# BSNL WLL broadband working only @115kbps



## j1n M@tt (Jan 16, 2008)

I recently applied for BSNL WLL wireless broadband plan of 250/month @144kbps for ma home usage, and I got the connection this month.BSNL provided me a LG CDMA device from which u can connect to normal phones with RJ sockets and uses USB to connect to d computer.

As they told me I installed d drivers from CD they provided and did the setup for a dial-up to '#777' and 'BSNL' as the ISP .

In d Phone and Modem Options d LG CDMA device is detected as a 115Kbps modem and when I connect to Internet it shows d connection speed as 115.2Kbps............Why d modem is not 144kbps.... or is there any diference in doing d setup? or.....err...is BSNL fooling around???

I'm helpless now @115kbps...plz help me......BSNL provided me no help; d service guys don't even know how 2 setup a net connection!!!


----------



## cooldude666666 (Jan 16, 2008)

first of all stop calling a 144/115 kbps connection a broadband. according to TRAI, any connection below 256kbps can't/shouldn't be considered as broadband. and for your record, you are still on a dial-up connection and not a broadband. wireless broadband can only be delivered using 3G. And you must be knowing that the Indian Telecom Sector (both private and public) are still to implement 3G as TRAI hasn't come-up with any recommendation... don't fret your speed is 115kbps.


----------



## j1n M@tt (Jan 16, 2008)

Hey man, I know 115kbps in not a Broadband but BSNL calls it so....

Anyway, somebody plz help me to make it 2 work @144kbps.


----------



## din (Jan 16, 2008)

@j1n M@tt

There is a long thread in the Tech news section with all details, the speed, tariff, user experience etc.

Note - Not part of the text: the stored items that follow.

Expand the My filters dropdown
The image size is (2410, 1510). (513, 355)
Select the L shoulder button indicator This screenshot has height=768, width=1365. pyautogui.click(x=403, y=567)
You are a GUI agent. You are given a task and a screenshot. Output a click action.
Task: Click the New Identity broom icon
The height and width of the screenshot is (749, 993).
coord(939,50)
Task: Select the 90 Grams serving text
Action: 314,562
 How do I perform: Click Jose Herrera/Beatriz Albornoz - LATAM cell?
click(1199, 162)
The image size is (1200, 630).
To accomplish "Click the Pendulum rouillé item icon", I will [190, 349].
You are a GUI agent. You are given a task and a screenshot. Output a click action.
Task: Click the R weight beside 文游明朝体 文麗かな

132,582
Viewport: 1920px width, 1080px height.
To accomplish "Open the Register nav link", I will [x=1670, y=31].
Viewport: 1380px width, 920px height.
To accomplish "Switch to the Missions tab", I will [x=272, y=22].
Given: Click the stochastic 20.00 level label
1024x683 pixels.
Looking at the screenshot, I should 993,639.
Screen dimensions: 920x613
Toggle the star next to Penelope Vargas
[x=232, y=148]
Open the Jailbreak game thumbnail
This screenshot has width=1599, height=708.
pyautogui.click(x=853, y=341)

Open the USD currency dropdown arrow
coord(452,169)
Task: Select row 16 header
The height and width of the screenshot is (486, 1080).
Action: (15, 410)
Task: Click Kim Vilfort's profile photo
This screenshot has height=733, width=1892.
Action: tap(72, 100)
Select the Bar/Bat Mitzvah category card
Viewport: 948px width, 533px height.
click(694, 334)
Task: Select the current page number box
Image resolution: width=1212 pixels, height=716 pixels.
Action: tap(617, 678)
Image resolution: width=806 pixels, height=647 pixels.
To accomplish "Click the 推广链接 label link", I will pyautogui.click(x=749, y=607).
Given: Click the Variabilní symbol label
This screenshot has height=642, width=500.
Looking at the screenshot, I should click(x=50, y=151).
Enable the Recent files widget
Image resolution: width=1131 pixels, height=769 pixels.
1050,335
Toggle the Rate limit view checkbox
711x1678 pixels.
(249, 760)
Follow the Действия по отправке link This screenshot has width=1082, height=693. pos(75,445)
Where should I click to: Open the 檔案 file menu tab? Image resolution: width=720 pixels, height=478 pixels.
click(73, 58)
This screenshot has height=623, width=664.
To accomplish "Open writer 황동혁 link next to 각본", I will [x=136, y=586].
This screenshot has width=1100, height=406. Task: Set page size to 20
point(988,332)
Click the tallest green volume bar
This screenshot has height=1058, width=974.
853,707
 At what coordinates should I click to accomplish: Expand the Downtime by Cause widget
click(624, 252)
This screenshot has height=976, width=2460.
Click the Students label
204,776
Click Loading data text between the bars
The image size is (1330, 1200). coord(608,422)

Please go through it

 BSNL Unlimited (CDMA -144 kbps) Internet for Rs.250 Per Month

BSNL call it 'High speed internet' and not broadband. And from experience - even if you are very close to the BSNL CDMA tower, you will not get speed more than 115 kbps. Also, what it shows while you connect (115 in your case) is the interface speed and not the real speed. Real speed will be lower than that.


----------



## j1n M@tt (Jan 16, 2008)

@din : thanx,I know about dat thread.


Can somebody explain hw everybody did d setup for CDMA net? I think its d setup I did limiting the net  to 115kbps instead of 144kbps


----------



## din (Jan 16, 2008)

Not exatly same, but of course something related ..

When I installed data card on laptop, first it showed 115 kbps. I tried with another, it showed 144 !! (same company data cards from BSNL). Same with PC. So I think it does not make any difference at all.

And no, I didn't setup BSNL FWP. But I was using the Reliance FWP for quite some time. Very similar to BSNL (LG one) FWP that you are using.


----------



## j1n M@tt (Jan 16, 2008)

@din 

thanx 4 dat info. I will try to get another device from BSNL 2moro itself


----------



## zimtas (Aug 10, 2008)

Hii,i'm from kerala and i'm using bsnl wll connection for internet.i'm having a problem that the connection gets disconnected after 7-9mb usage and i hav to connect it again.its a big problem bcoz i cant download the files from internet as it is disconnecting in between.do u know why this is happening??does anyone else hav this problem?


----------



## aytus (Aug 10, 2008)

er.. u need to change the baud rate of ur connection.. i.e. the speed of the local connection b.w ur pc and the modem/phone ur using.. the setting lies somewhere in the properties of the connection.. dont remember where exactly.. bt its thr.. maybe some other member can help


----------